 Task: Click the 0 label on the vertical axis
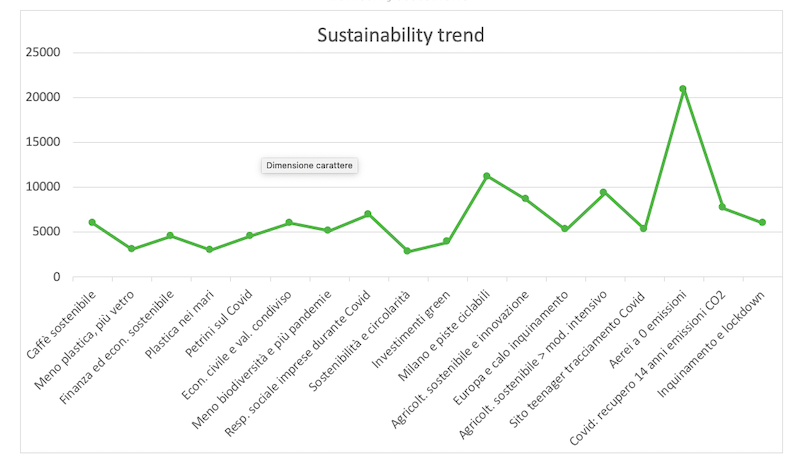click(x=56, y=277)
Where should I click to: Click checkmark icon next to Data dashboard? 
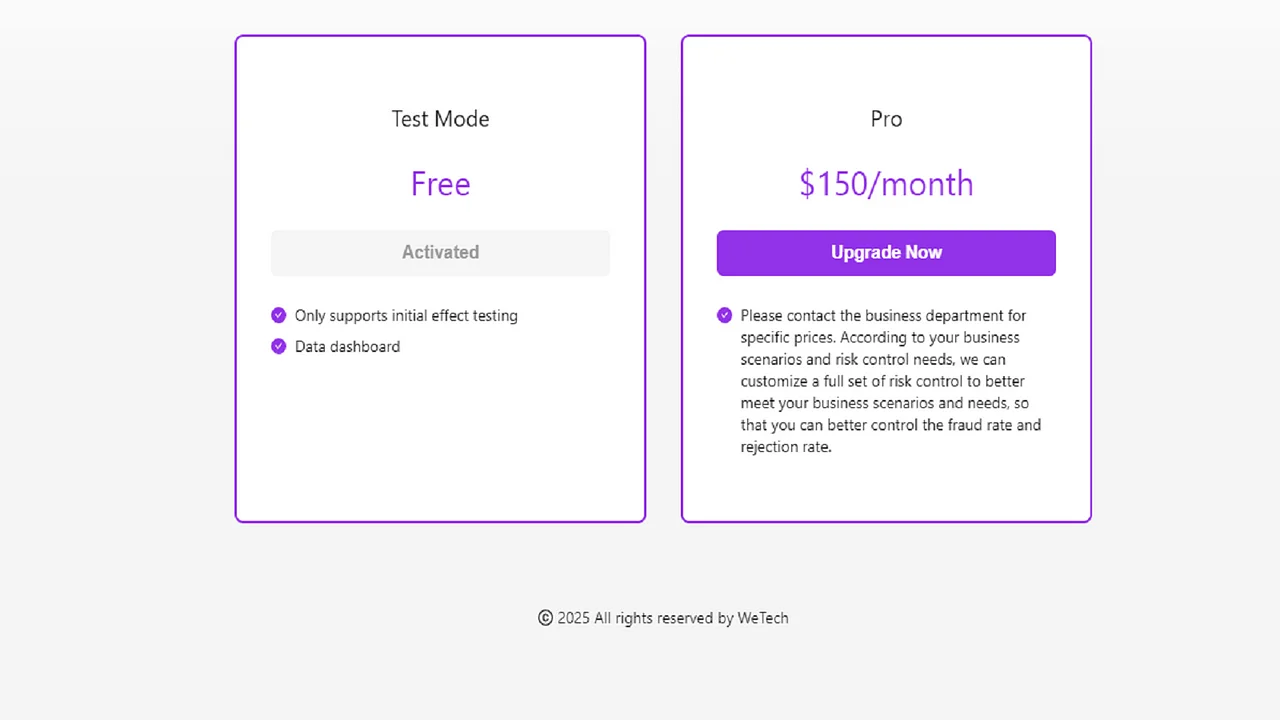click(x=279, y=346)
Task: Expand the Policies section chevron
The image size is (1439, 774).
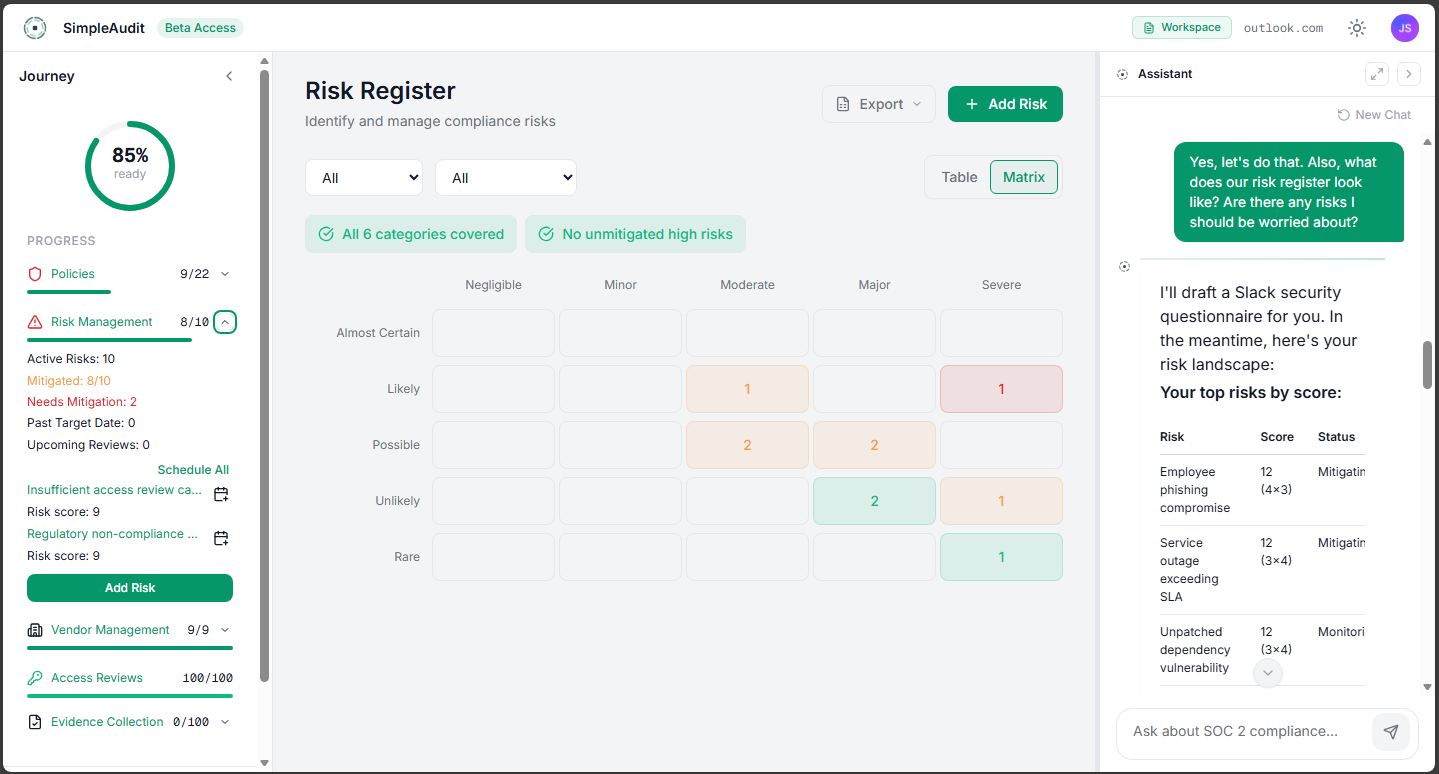Action: (x=225, y=274)
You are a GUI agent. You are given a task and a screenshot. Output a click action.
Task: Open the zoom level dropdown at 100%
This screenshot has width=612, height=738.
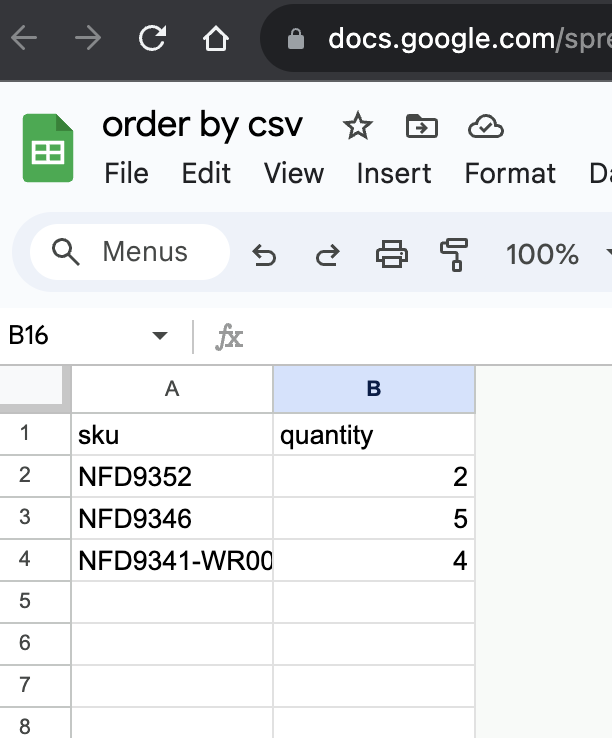coord(555,255)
★ ★ ★
● Task goal: Repeat the lines above precisely and skip every picture.

● Solution for this task:
 Task: Click the 0 label on the vertical axis
click(x=56, y=277)
Where should I click to: Click checkmark icon next to Data dashboard? 
click(x=279, y=346)
Task: Expand the Policies section chevron
The image size is (1439, 774).
Action: (x=225, y=274)
You are a GUI agent. You are given a task and a screenshot. Output a click action.
Task: Open the zoom level dropdown at 100%
This screenshot has width=612, height=738.
coord(555,255)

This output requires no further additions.